Ruhe und Besinnlichkeit sind Stimmungszustände, die nur zu gut zu dieser Jahreszeit passen. Da kommen uns die vier Zeitlupenmusiker aus San Francisco gerade Recht. Granfaloon Bus sind bekannt für ihre wunderschöne Untermalung unendlicher Weiten. Wo man auch hin schaut, man sieht nichts als dürre Landschaften. Doch in der Ferne erkennt man einen Salon und aus diesem dringt aufs Wesentliche reduzierte Country & Western-Musik an unsere Ohren. "Jemand fragte mich nach einer Show in Berlin vor ein paar Jahren: Warum schreibt ihr keine Lieder übers Saufen mehr? Darauf hatte ich keine Antwort. Deshalb besteht 'Exploded View' aus lauter Liedern übers Trinken", so schnell geht das bei Sänger Felix Costanza. Diese Lieder sind nicht zum Tanzen oder Mitgrölen gedacht. Eher schon zum Mitleiden und Mitfühlen. Sie gehen unter die Haut, treiben einem Gänsehaut über selbige und ziehen einen in einen Strudel der Melancholie. Selten hat es solchen Spaß gemacht, schlecht drauf zu kommen.

(kfb)

 

Granfaloon Bus

Rocket Noon

(Trocadero Records/Rough Trade) [10-96]

Obwohl mir die Fiedel als Instrument im Kontext von sogenannter Indie-Musik (im weitesten Sinne) normalerweise überhaupt nicht reingeht, weil sie mich mit ihrem Gequietsche bis zum Zahnweh nervt, muß ich hier eine Ausnahme machen. Leicht athmosphärisch, beschwingt und überhaupt nicht zukleisternd wird die Geige zur Untermalung der Melodieführung der Gitarre zur Seite gestellt. Stellt euch die Violent Femmes ohne den übertriebenen Pathos vor, den sie ab der zweiten Platte an den Tag legten. So schön kann zeitgemäßer Folk klingen. Auch Instrumente wie Accordion, Mandoline, Harmonica und Tambourin werden genial in Szene gesetzt.

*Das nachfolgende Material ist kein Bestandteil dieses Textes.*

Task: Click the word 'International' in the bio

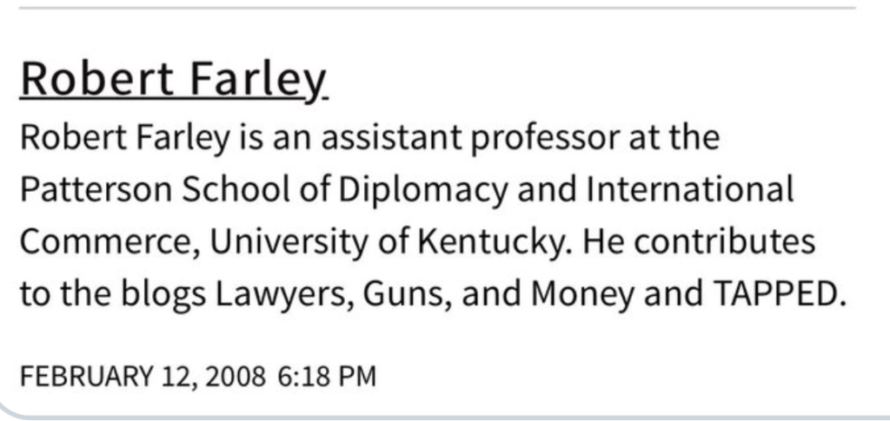Action: (x=689, y=189)
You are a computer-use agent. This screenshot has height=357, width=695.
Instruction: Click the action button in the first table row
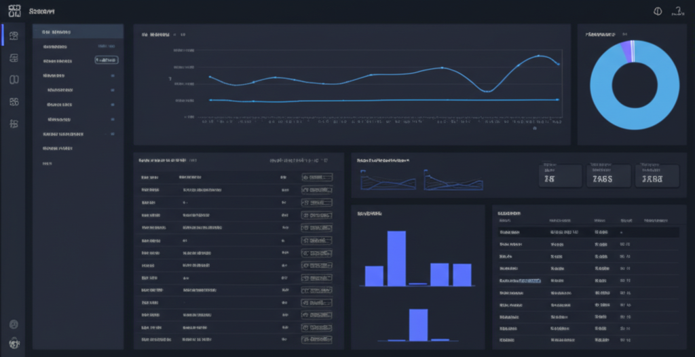pyautogui.click(x=317, y=177)
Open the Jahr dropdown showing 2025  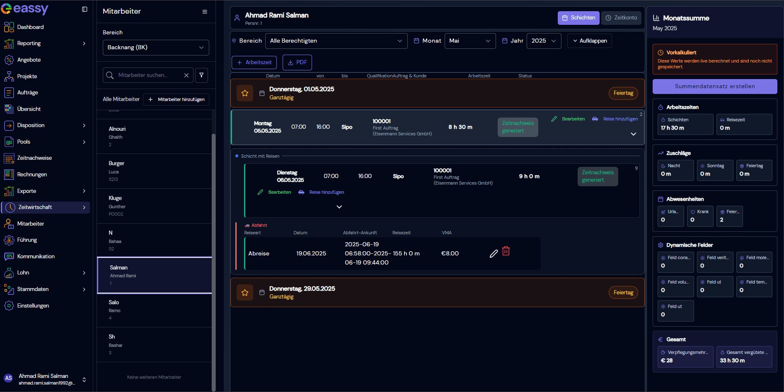(544, 41)
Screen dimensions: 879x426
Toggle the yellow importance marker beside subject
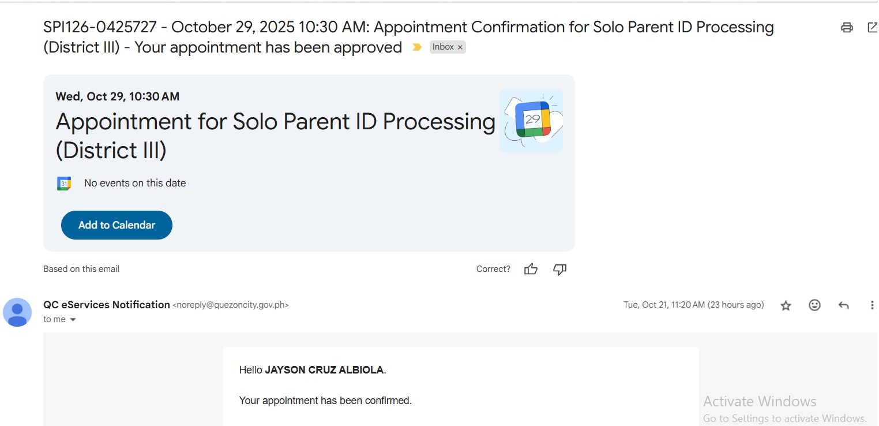tap(416, 47)
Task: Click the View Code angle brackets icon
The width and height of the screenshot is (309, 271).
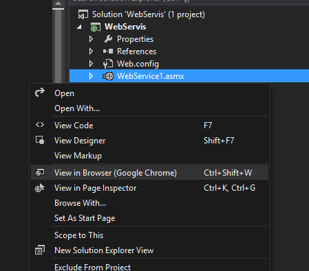Action: point(40,125)
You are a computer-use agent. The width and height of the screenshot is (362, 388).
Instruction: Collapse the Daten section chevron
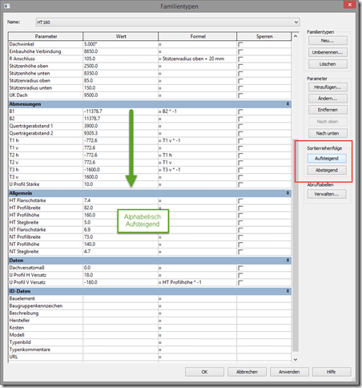point(288,261)
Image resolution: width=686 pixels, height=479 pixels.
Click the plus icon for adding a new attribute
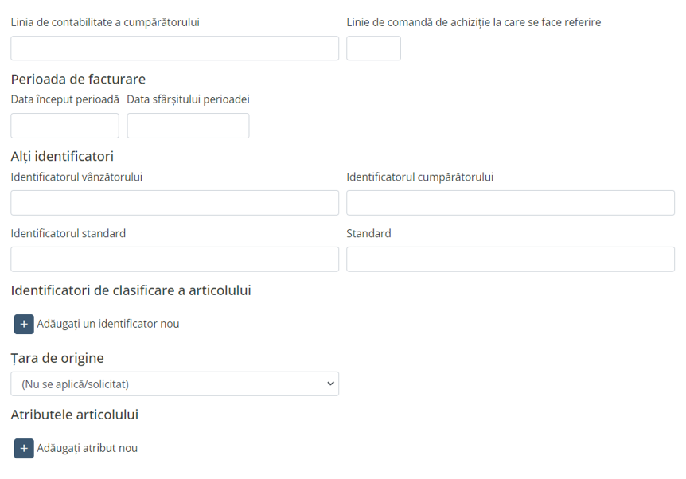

Die richtige Platte für die immer länger werdenden Tage. Hätte ich die Kohle, würde ich mir für diese und artverwandte Platten einen Kamin bauen lassen, um mir das Landambiente in die Bude zu zaubern. Denkt jetzt nicht, daß Granfaloon Bus seicht und konventionell sind - dafür sorgt alleine schon die Rhythmik, die nicht nach Schema-F-Bahnen verläuft und öfters auch mal lautmalerisch funktioniert. Die etwas andere Platte, die meiner melancholische Herbststimmung Flügel verleiht.